TRENGGALEK NJENGGELEK -Isu kenaikan pensiun 2026 kembali ramai diperbincangkan setelah sebuah video YouTube menyebut rapel dan penyesuaian gaji pensiunan ASN, TNI, dan Polri akan cair bertahap dan tuntas paling lambat 20 Januari 2026. Narasi dalam video tersebut menggambarkan mekanisme pencairan otomatis, kenaikan rata-rata sekitar 8 persen, hingga sistem distribusi baru yang diklaim telah disiapkan PT Taspen.
Dalam video yang viral itu, kenaikan pensiun 2026 disebut sebagai kebijakan nasional yang sudah diputuskan, dengan alasan transparansi dan akurasi pembayaran. Disebutkan pula bahwa perbedaan waktu pencairan bukan berarti hak hilang, melainkan akibat proses sinkronisasi data pensiunan dengan instansi terkait. Klaim ini memicu harapan sekaligus kebingungan di kalangan pensiunan yang menunggu kepastian.
Namun, klaim tersebut berbanding terbalik dengan pernyataan resmi PT Taspen. Hingga saat ini, kenaikan pensiun 2026 belum memiliki dasar keputusan dari pemerintah.
Penegasan Resmi PT Taspen
PT Taspen, termasuk Kantor Cabang Kediri, menegaskan bahwa sampai pertengahan Desember 2025 belum ada keputusan pemerintah terkait kenaikan pensiun pokok maupun pembayaran rapelan gaji pensiunan. Penegasan ini disampaikan sebagai respons atas maraknya informasi viral yang dinilai tidak akurat dan berpotensi menyesatkan.
Taspen menekankan bahwa seluruh kebijakan pensiun merupakan kewenangan pemerintah pusat. Apabila ada penyesuaian atau kenaikan, pengumuman resmi akan disampaikan melalui kanal resmi negara, bukan melalui media sosial atau video tidak terverifikasi.

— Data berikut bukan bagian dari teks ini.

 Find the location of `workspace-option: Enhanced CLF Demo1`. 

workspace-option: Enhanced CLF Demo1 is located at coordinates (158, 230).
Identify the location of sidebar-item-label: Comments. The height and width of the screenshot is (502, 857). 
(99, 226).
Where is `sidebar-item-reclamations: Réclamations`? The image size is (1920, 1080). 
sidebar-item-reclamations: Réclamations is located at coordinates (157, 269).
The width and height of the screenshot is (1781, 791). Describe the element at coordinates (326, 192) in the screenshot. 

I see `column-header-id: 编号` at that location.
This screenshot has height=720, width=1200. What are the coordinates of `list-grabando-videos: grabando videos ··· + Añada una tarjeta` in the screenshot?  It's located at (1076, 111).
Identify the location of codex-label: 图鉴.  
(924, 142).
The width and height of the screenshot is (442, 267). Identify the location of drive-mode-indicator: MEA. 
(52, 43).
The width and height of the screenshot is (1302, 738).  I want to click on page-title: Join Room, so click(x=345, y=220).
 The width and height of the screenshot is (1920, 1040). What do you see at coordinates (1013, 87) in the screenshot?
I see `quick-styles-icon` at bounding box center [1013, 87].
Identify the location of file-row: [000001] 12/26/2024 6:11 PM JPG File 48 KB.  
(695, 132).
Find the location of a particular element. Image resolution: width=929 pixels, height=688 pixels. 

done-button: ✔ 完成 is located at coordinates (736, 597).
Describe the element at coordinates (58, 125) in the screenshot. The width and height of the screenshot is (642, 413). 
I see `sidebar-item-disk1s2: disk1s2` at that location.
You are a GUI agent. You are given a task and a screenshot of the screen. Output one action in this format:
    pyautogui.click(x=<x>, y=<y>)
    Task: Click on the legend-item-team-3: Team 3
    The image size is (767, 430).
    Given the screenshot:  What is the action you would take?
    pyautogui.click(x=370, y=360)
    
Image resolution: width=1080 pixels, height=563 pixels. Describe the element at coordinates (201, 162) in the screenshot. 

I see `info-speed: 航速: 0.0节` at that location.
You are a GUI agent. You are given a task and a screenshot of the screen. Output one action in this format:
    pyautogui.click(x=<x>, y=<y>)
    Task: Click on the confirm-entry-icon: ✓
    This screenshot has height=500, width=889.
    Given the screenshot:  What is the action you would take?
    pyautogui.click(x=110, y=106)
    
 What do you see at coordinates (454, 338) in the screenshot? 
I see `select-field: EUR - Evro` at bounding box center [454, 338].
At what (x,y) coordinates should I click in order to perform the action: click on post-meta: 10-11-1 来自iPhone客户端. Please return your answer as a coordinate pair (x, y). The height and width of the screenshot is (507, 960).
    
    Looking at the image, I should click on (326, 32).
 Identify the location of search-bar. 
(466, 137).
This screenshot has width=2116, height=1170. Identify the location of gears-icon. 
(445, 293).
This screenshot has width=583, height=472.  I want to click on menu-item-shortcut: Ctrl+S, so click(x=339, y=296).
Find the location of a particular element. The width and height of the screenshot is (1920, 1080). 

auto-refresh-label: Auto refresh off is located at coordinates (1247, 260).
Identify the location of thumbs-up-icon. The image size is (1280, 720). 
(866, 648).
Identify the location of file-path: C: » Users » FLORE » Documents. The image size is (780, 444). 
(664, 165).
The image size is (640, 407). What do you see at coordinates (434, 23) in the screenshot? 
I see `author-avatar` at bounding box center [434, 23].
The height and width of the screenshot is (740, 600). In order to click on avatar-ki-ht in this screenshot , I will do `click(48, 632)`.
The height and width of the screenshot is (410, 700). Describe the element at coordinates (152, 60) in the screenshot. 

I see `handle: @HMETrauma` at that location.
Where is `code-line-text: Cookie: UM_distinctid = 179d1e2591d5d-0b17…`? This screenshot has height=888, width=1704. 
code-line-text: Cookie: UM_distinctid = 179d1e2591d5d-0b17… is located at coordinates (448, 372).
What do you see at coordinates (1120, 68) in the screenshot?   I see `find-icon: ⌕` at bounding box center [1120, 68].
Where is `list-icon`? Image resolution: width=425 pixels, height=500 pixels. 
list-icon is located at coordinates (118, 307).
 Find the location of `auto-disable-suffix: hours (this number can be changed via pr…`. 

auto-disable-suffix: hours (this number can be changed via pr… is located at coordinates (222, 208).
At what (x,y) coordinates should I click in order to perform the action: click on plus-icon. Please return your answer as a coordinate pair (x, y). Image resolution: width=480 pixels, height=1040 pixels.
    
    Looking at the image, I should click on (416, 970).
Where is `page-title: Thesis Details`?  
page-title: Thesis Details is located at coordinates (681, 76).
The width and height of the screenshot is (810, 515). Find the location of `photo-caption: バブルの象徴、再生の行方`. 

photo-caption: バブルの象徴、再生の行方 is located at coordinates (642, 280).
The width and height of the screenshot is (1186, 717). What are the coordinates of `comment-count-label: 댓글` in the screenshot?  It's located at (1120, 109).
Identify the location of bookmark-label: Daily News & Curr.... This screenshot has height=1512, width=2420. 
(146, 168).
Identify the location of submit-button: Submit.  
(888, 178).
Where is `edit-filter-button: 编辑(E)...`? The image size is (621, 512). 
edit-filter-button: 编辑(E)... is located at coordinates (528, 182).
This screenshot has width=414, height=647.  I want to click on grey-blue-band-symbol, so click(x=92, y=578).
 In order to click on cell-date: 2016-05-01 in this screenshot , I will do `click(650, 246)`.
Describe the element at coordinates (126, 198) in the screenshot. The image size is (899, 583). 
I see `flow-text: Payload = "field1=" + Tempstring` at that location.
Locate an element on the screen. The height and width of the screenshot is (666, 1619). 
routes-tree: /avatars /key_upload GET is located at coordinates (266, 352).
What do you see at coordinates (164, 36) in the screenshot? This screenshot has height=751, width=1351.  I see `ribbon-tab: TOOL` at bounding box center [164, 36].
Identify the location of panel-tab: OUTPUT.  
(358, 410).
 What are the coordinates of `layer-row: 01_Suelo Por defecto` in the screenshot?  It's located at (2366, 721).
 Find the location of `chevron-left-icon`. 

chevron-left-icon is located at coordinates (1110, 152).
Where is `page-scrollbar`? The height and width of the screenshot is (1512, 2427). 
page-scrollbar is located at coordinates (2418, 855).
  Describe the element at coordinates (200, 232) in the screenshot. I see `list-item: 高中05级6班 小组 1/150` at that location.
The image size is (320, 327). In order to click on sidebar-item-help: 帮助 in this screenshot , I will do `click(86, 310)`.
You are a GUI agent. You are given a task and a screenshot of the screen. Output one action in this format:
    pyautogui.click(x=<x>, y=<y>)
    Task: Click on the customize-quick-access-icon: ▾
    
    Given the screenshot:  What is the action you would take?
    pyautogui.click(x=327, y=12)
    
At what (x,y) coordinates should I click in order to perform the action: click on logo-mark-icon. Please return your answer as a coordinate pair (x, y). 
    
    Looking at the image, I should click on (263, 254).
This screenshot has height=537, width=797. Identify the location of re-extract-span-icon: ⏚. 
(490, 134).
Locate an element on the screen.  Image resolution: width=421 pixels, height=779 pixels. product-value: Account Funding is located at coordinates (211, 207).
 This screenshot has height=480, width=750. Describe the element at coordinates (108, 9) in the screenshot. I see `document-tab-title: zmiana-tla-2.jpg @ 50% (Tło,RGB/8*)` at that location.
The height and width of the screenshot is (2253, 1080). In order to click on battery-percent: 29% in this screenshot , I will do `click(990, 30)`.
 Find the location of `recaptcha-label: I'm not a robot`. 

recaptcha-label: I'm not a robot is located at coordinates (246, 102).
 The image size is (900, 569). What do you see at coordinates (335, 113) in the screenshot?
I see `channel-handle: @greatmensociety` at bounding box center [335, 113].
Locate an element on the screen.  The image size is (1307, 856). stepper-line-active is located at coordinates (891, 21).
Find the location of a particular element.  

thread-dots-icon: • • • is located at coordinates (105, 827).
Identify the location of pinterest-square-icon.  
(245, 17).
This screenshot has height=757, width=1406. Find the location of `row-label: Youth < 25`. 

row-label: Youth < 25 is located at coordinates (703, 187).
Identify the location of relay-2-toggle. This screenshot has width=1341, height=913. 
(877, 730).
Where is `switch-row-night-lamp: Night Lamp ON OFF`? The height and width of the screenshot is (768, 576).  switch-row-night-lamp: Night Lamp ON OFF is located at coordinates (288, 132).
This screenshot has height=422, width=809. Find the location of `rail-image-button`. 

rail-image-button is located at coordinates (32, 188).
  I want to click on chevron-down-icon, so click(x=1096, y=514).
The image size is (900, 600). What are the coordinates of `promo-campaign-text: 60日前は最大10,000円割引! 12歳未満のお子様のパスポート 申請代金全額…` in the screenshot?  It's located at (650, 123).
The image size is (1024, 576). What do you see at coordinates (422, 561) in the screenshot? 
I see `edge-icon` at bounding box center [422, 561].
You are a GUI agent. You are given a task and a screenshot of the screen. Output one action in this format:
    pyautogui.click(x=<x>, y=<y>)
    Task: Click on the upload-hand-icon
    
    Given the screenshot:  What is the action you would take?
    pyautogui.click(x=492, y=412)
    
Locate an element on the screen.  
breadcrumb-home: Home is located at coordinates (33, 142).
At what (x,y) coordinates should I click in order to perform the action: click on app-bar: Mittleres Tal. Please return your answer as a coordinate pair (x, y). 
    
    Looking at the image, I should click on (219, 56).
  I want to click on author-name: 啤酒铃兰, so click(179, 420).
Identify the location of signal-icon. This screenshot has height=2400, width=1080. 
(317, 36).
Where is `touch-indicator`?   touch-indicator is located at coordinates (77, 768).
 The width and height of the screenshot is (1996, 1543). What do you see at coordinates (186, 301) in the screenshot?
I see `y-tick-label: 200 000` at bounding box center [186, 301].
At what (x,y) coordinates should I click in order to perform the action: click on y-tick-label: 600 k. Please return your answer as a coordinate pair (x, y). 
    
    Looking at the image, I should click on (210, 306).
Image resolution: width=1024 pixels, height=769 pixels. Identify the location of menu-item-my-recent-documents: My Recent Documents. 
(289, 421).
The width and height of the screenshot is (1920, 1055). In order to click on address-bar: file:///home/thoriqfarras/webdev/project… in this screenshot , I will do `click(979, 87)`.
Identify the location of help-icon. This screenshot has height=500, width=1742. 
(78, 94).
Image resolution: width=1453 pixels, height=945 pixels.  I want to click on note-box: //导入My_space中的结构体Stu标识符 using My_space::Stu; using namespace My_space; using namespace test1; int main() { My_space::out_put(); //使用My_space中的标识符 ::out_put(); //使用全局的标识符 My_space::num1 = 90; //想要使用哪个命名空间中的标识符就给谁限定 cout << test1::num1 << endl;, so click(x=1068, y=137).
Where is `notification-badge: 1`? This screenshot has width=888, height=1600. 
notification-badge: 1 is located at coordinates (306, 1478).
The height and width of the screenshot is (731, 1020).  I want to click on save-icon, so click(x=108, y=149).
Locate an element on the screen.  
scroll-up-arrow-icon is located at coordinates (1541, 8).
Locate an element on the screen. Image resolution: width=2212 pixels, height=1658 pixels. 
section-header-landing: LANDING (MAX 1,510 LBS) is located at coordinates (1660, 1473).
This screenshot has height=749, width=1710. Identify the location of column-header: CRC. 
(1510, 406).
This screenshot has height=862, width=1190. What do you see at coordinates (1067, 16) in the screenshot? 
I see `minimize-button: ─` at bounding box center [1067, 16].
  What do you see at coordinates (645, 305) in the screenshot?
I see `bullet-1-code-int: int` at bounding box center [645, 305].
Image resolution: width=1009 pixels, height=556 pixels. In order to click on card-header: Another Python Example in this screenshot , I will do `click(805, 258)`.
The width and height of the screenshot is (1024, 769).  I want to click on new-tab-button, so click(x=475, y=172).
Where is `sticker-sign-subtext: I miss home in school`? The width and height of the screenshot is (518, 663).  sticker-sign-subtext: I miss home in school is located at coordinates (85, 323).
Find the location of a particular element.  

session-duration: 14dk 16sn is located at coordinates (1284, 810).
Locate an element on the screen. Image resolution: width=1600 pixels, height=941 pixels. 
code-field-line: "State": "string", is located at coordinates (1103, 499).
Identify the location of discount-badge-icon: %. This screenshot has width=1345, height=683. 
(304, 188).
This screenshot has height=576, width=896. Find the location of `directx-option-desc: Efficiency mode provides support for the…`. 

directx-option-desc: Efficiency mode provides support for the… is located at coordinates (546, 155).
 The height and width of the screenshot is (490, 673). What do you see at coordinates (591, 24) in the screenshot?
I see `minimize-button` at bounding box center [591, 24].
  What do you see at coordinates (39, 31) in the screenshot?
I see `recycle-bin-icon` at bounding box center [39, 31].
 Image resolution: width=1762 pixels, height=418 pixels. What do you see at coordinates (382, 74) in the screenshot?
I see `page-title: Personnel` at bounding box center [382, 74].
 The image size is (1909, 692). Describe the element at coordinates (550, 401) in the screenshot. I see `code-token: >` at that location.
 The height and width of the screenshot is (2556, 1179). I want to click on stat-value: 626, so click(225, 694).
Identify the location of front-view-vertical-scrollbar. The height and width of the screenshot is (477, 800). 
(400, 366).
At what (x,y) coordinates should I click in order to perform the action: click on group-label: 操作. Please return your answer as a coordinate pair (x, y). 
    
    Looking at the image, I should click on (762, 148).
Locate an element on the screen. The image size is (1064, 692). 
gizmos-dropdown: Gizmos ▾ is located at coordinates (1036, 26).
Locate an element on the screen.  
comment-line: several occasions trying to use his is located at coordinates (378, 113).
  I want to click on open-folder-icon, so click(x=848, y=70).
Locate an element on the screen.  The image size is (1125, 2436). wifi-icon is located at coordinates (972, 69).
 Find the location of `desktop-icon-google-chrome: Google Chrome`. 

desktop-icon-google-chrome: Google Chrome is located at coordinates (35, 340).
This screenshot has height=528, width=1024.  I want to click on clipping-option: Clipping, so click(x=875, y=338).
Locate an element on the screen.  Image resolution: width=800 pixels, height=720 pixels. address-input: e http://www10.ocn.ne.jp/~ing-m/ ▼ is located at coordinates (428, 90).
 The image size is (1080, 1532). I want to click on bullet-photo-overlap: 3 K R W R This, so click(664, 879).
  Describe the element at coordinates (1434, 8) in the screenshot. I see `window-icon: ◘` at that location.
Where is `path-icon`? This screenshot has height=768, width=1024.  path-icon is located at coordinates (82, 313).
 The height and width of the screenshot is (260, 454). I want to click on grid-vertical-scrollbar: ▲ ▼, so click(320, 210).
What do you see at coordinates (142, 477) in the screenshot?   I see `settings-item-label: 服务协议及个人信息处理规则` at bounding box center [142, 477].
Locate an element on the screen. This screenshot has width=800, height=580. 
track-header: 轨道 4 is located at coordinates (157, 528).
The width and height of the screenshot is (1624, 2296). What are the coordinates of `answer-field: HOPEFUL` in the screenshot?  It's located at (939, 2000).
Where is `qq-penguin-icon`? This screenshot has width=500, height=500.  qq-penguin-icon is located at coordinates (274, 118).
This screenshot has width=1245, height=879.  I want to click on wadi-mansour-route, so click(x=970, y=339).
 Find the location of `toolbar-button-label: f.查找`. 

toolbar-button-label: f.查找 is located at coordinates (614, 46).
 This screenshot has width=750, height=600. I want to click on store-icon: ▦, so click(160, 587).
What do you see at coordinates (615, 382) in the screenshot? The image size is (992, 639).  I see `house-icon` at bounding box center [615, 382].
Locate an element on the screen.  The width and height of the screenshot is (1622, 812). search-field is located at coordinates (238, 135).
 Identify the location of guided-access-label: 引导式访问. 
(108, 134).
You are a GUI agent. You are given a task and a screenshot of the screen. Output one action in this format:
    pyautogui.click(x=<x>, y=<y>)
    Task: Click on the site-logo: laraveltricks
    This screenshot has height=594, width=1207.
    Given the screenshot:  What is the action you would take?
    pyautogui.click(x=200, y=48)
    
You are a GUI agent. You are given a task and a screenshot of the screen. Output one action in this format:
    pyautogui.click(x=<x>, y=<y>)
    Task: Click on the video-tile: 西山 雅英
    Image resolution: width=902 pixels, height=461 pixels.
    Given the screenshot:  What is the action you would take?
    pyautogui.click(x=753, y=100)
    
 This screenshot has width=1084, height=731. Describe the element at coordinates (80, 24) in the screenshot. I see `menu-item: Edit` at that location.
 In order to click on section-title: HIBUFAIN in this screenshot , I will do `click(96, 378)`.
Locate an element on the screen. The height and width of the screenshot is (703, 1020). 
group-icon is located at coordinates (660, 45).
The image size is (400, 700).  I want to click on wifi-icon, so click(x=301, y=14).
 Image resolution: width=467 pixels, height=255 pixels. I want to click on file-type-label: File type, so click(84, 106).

Rapel dan Kenaikan Tidak Bisa Disamaratakan
Taspen juga menjelaskan bahwa besaran rapel, jika suatu saat ditetapkan, sangat bergantung pada golongan, masa kerja, dan ketentuan peraturan yang berlaku. Artinya, tidak semua pensiunan akan menerima nominal yang sama atau maksimal seperti yang kerap diklaim dalam konten viral.
Hingga kini, Taspen memastikan belum ada instruksi resmi pemerintah mengenai pembayaran rapelan gaji pensiunan, baik untuk PNS, purnawirawan TNI, Polri, maupun penerima manfaat lainnya seperti janda dan duda.
Prinsip 5T dan Imbauan Waspada
Dalam menjalankan layanan, Taspen berpegang pada prinsip 5T: Tepat Administrasi, Tepat Orang, Tepat Waktu, Tepat Jumlah, dan Tepat Tempat. Prinsip ini menjadi landasan agar pembayaran pensiun berjalan akurat dan dapat dipertanggungjawabkan.
Taspen mengimbau masyarakat, khususnya pensiunan dan keluarga, agar tidak mudah percaya pada kabar viral. Informasi resmi hanya dapat dipastikan melalui Call Center Taspen 1500 919, situs resmi Taspen, dan akun media sosial resmi perusahaan.
Sebagai kesimpulan, isu kenaikan pensiun 2026 dan rapel yang disebut akan cair hingga Januari masih sebatas klaim viral. Sampai ada keputusan pemerintah, masyarakat diminta tetap tenang dan menunggu pengumuman resmi agar tidak terjebak informasi menyesatkan.